## SUPPLIED ENTRIES
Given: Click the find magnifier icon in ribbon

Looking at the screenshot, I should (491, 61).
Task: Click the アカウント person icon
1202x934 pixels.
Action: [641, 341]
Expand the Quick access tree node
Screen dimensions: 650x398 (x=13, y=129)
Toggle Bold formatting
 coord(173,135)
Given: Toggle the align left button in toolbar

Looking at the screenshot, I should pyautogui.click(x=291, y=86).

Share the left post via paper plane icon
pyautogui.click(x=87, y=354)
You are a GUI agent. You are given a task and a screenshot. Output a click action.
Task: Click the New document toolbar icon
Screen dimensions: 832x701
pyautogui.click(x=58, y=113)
==
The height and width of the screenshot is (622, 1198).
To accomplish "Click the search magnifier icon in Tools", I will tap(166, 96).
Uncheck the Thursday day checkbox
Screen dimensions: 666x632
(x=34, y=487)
--
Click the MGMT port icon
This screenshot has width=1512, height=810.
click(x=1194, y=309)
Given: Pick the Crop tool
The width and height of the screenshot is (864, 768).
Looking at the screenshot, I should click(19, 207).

## THE TASK
For the listing above, print only the lines starting at the line containing "Given: Toggle the" and ending at the line containing "You are a GUI", exactly, both included.

## ANSWER BOX
Given: Toggle the align left button in toolbar

Looking at the screenshot, I should pyautogui.click(x=291, y=86).

Share the left post via paper plane icon
pyautogui.click(x=87, y=354)
You are a GUI agent. You are given a task and a screenshot. Output a click action.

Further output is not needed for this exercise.